Problem Description

The given problem requires us to generate all possible integers of a specified length 'n' where the absolute difference between every pair of consecutive digits is 'k'. The key points to consider are:

1. The length of each integer should be exactly 'n' digits long.
2. Consecutive digits in an integer should have a difference of 'k'.
3. The integers should not contain any leading zeros.
4. The result can be returned in any order.

For example, if n = 3 and k = 7, one possible integer could be 181, where the difference between 8 and 1 is 7.

Flowchart Walkthrough

Let's undergo the decision-making process using the Flowchart to determine the correct algorithm for leetcode 967, Numbers With Same Consecutive Differences. Here's a breakdown of each step:

Is it a graph?

• Yes: We can represent each number as a node and edges can exist between numbers differing by a specific consecutive difference.

Is it a tree?

• No: It’s possible to revisit nodes due to differing paths (digits being added), so it doesn't form a strict hierarchical tree structure.

Is the problem related to directed acyclic graphs (DAGs)?

• No: Although numbers are directed (one builds off another), the purpose isn't about processing dependencies or orderings typical in DAGs.

Is the problem related to shortest paths?

• No: The challenge is not about finding shortest paths; it is about generating all numbers under specific constraints.

Does the problem involve connectivity?

• Not exactly: The central issue isn't about connectivity between components, but generating valid results under given conditions.

Does the problem have small constraints?

• Yes: We are often working within a limited range of digits (from 1 to 9) and small differences (k values). This limits our problem space considerably.

◆ PROVIDED MATERIAL:

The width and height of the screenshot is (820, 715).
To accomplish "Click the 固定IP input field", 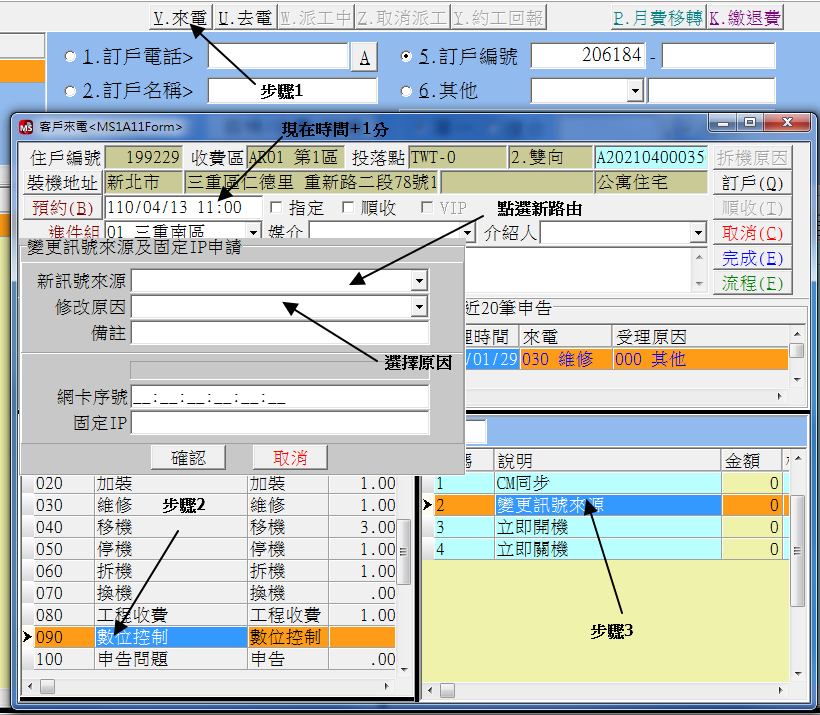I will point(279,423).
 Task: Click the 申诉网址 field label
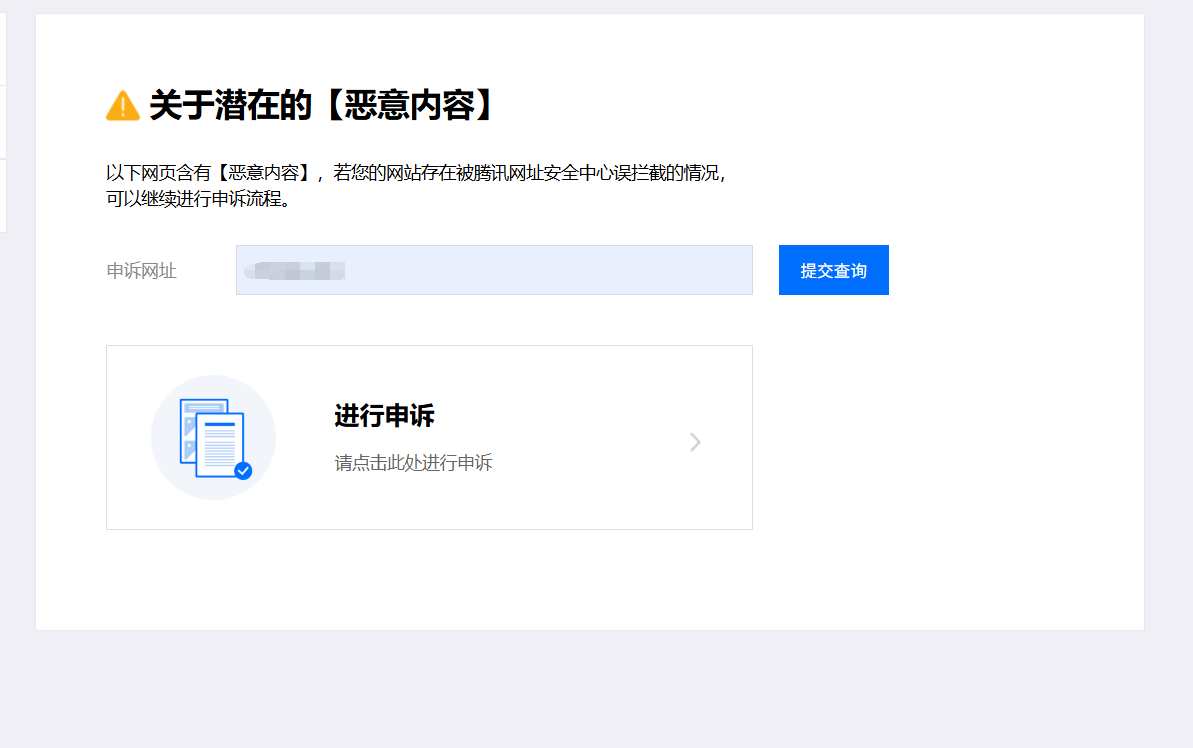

◆ PROBLEMS TO SOLVE:
1) In the LeetCode 967 walkthrough, rewrite the paragraph that begins "Yes: We are often working" as a short list that keeps its main facts.
2) According to the LeetCode 967 walkthrough, what example integer is given for n = 3 and k = 7?
3) Echo the LeetCode 967 walkthrough word for word. Begin at the words "Is it a tree?" and stop after "hierarchical tree structure.".

◆ ANSWERS PER TASK:
1)
- The digits fall in a limited range, from 1 to 9.
- The differences (k values) are small.
- These limits shrink the problem space considerably.

2) 181

3)
Is it a tree?

• No: It’s possible to revisit nodes due to differing paths (digits being added), so it doesn't form a strict hierarchical tree structure.